Rails Library Creep. A cousin of Feature Creep and Software Bloat. Ironic. Aren't we supposed to be lean?
We Ruby developers are supposed to be lean and simple. Less is more, right?
Libraries Accumulate and can Become a Liability Over Time

h1. Library Smells
How do you decide if to use a library? How do you evaluate libraries? Like other code, since after all, libraries are code. How do you evaluate code?
How many different XML, JSON, etc. parsers do you end up with?
Review your libraries and understand them! Libraries cannot be treated as a black box. They are too tightly coupled with the rest of your system.
Version incompatibility is a message like: "can't activate , already activated gherkin-2.2.0"
"warning: HTTParty depends on version 0.1.7 of crack, not 0.1.6"
Intertwining, when everybody talks to everybody.
Convetions, Idioms, and Consistency: Always make HTTP requests the same way, Always parse JSON the same way, Always implement state machines the same way, Always do pagination the same way
We are lured by the magic of the libraries and their pretty DSLs. and by short term productivity boosts. Model macros - has_amazing_feature.
Search engine upgrades
Treating libraries as black boxes doesn’t really work so well in Rails land.
A typical Rails library is developed quickly (over night) by a single Rails developer in his free time, then further developed and maintained for a couple of months, then mostly abandoned, sometimes forked if it’s popular. A typical library is highly coupled to Rails. The library landscape is messy.
Example: globalize2 - globalize2_hacked
Can you maintain it?

The Ruby web development landscape has gotten a lot more diversified over the last five years. There used to be only two popular books (AWR and the Pickaxe). Now there are hundreds. There used to be one Ruby interpreter, now there are several. There used to be only one major Rails version, now there are three. There used to be few alternatives to Rails, now there are many other popular frameworks. Everybody used to use RDBMS databases, now NoSQL databases are all the rage. A typical Rails system used to be a single simple app, now service oriented architectures with several apps are popular.

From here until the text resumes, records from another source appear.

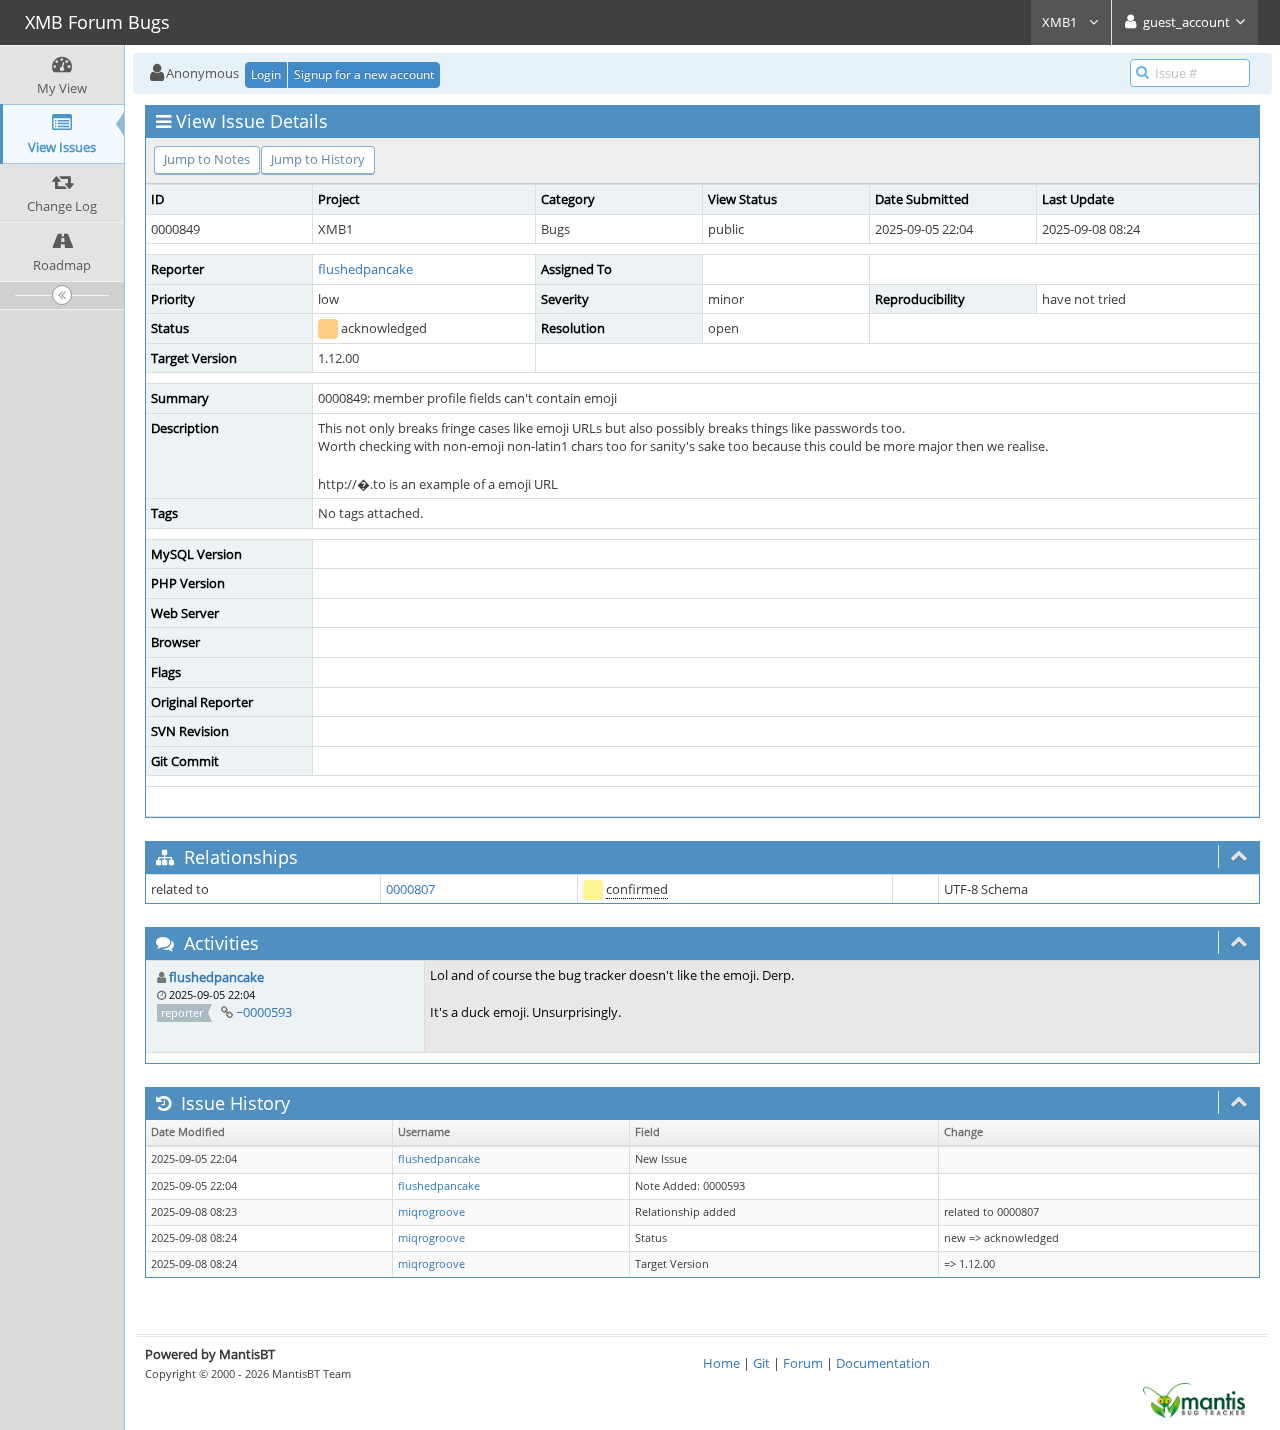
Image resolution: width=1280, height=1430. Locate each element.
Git (761, 1363)
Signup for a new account (364, 74)
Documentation (883, 1363)
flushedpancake (365, 269)
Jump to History (318, 159)
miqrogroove (431, 1212)
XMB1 (1061, 22)
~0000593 (264, 1012)
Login (266, 74)
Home (721, 1363)
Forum (803, 1363)
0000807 (410, 889)
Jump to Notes (207, 159)
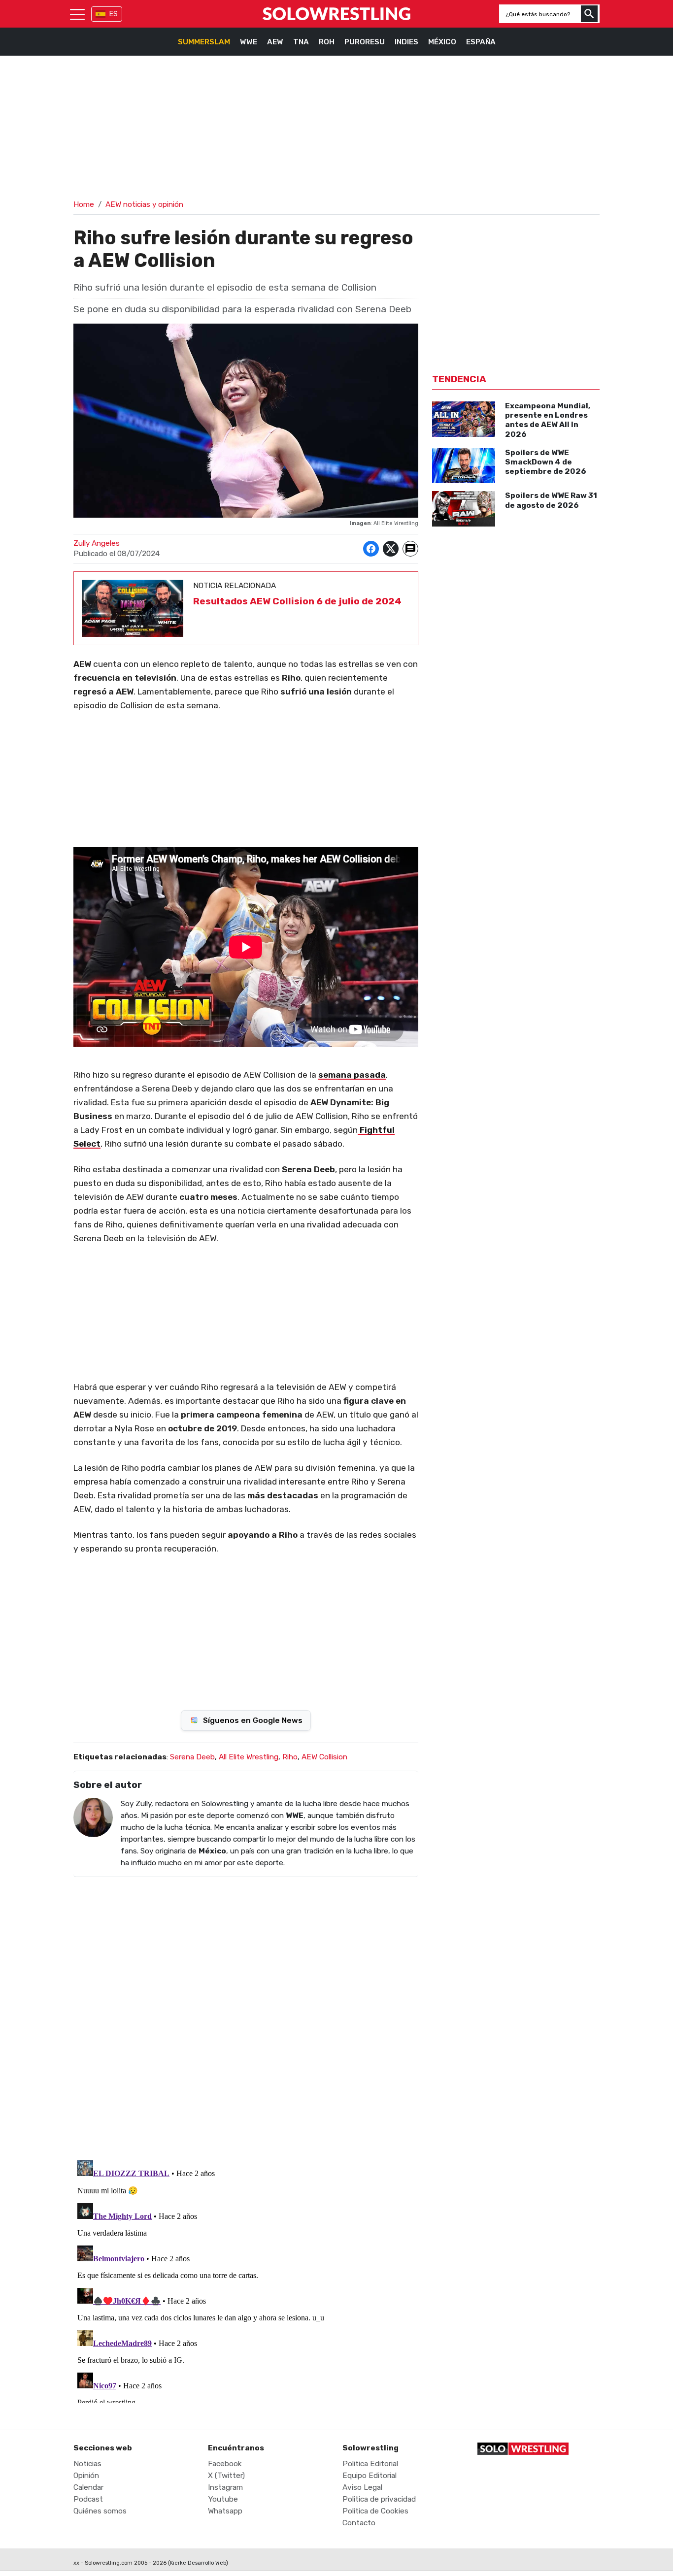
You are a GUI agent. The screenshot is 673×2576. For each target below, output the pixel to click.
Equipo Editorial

h1. Advantages to Rolling Your Own
You have less code because you only write code you need.
Model layer independent of the framework (Rails)? Independent of the persistence layer? Why should your business logic depend on Rails? 
Libraries that are coupled and have a lot of dependencies don’t age well.
The fewer dependencies your code has, the longer it can live.
Can you install your app anywhere? A dependency is a sort of binding.
Making it more difficult for a new Rails developer to take over and maintain your application.

h1. 1. Application Level Libraries (Engines)
I personally don't like having to look for application level stuff (controllers and views) outside the app.
Which levels in the stack belong in a library and which belong in your application? The engine discussion.

h1. 2. Libraries To Make Your App More DRY
Seems like a fairly legit category of libraries.

h1. 3. Wrapper Libraries (Ruby DSLs)
Ruby gems, especially Rails gems, tend to come and go like fashion.
Learning the underlying API has more lasting value.
Lack of conventions and consensus when it comes to libraries. Rapidly changing landscape. The rug being swept away under your feet.
Start by learning the underlying technology rather than the wrapping technology, the fundamentals. Lives longer.
Another advantage to using the underlying library is that you are in control of the version.
Ruby developers over optimize for pretty DSLs. You can have pretty DSLs without libraries. Underrated: writing your own application DSL.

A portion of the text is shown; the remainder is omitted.